▸ REQUIRED TASK: Please switch every "Viewport" in the rows below to "Display area" and write all the rows out again with nothing else changed.

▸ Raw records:
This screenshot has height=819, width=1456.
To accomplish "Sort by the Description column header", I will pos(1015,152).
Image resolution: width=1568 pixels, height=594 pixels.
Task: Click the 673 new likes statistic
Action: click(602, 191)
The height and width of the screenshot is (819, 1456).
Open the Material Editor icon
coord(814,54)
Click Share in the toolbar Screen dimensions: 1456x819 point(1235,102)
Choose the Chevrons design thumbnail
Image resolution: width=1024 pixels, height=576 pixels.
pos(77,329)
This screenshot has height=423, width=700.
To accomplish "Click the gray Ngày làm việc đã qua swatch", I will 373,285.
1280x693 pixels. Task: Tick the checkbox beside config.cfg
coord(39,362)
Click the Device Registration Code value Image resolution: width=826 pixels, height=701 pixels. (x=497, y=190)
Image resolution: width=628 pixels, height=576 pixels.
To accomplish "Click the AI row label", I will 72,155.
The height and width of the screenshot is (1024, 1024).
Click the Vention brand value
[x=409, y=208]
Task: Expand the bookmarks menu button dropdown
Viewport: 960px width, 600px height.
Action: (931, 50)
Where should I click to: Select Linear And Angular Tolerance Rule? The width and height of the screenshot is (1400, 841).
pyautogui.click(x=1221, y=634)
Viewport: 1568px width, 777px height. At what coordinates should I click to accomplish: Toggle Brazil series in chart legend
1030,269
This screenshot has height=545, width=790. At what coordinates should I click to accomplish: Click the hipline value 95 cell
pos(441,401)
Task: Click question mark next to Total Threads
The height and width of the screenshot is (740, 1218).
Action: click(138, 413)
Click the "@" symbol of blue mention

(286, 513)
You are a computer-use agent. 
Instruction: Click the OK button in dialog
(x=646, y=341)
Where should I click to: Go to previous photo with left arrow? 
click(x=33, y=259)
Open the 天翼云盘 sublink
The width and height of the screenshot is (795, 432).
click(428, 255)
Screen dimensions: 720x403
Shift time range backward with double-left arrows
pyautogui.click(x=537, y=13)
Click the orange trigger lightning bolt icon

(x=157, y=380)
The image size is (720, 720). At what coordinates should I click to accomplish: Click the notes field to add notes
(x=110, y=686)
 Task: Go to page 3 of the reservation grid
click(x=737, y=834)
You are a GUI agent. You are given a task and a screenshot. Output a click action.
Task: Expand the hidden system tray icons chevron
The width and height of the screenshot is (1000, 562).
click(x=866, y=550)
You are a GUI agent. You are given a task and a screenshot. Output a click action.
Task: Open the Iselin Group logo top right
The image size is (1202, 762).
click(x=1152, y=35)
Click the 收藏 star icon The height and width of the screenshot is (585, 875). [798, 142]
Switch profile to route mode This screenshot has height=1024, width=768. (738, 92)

▸ ANSWER BELOW:
This screenshot has height=819, width=1456.
To accomplish "Sort by the Description column header", I will pos(1015,152).
Image resolution: width=1568 pixels, height=594 pixels.
Task: Click the 673 new likes statistic
Action: click(602, 191)
The height and width of the screenshot is (819, 1456).
Open the Material Editor icon
coord(814,54)
Click Share in the toolbar Screen dimensions: 1456x819 point(1235,102)
Choose the Chevrons design thumbnail
Image resolution: width=1024 pixels, height=576 pixels.
pos(77,329)
This screenshot has height=423, width=700.
To accomplish "Click the gray Ngày làm việc đã qua swatch", I will 373,285.
1280x693 pixels. Task: Tick the checkbox beside config.cfg
coord(39,362)
Click the Device Registration Code value Image resolution: width=826 pixels, height=701 pixels. (x=497, y=190)
Image resolution: width=628 pixels, height=576 pixels.
To accomplish "Click the AI row label", I will 72,155.
The height and width of the screenshot is (1024, 1024).
Click the Vention brand value
[x=409, y=208]
Task: Expand the bookmarks menu button dropdown
Display area: 960px width, 600px height.
Action: (931, 50)
Where should I click to: Select Linear And Angular Tolerance Rule? The width and height of the screenshot is (1400, 841).
pyautogui.click(x=1221, y=634)
Display area: 1568px width, 777px height. At what coordinates should I click to accomplish: Toggle Brazil series in chart legend
1030,269
This screenshot has height=545, width=790. At what coordinates should I click to accomplish: Click the hipline value 95 cell
pos(441,401)
Task: Click question mark next to Total Threads
The height and width of the screenshot is (740, 1218).
Action: click(138, 413)
Click the "@" symbol of blue mention

(286, 513)
You are a computer-use agent. 
Instruction: Click the OK button in dialog
(x=646, y=341)
Where should I click to: Go to previous photo with left arrow? 
click(x=33, y=259)
Open the 天翼云盘 sublink
The width and height of the screenshot is (795, 432).
click(428, 255)
Screen dimensions: 720x403
Shift time range backward with double-left arrows
pyautogui.click(x=537, y=13)
Click the orange trigger lightning bolt icon

(x=157, y=380)
The image size is (720, 720). At what coordinates should I click to accomplish: Click the notes field to add notes
(x=110, y=686)
 Task: Go to page 3 of the reservation grid
click(x=737, y=834)
You are a GUI agent. You are given a task and a screenshot. Output a click action.
Task: Expand the hidden system tray icons chevron
The width and height of the screenshot is (1000, 562).
click(x=866, y=550)
You are a GUI agent. You are given a task and a screenshot. Output a click action.
Task: Open the Iselin Group logo top right
The image size is (1202, 762).
click(x=1152, y=35)
Click the 收藏 star icon The height and width of the screenshot is (585, 875). [798, 142]
Switch profile to route mode This screenshot has height=1024, width=768. (738, 92)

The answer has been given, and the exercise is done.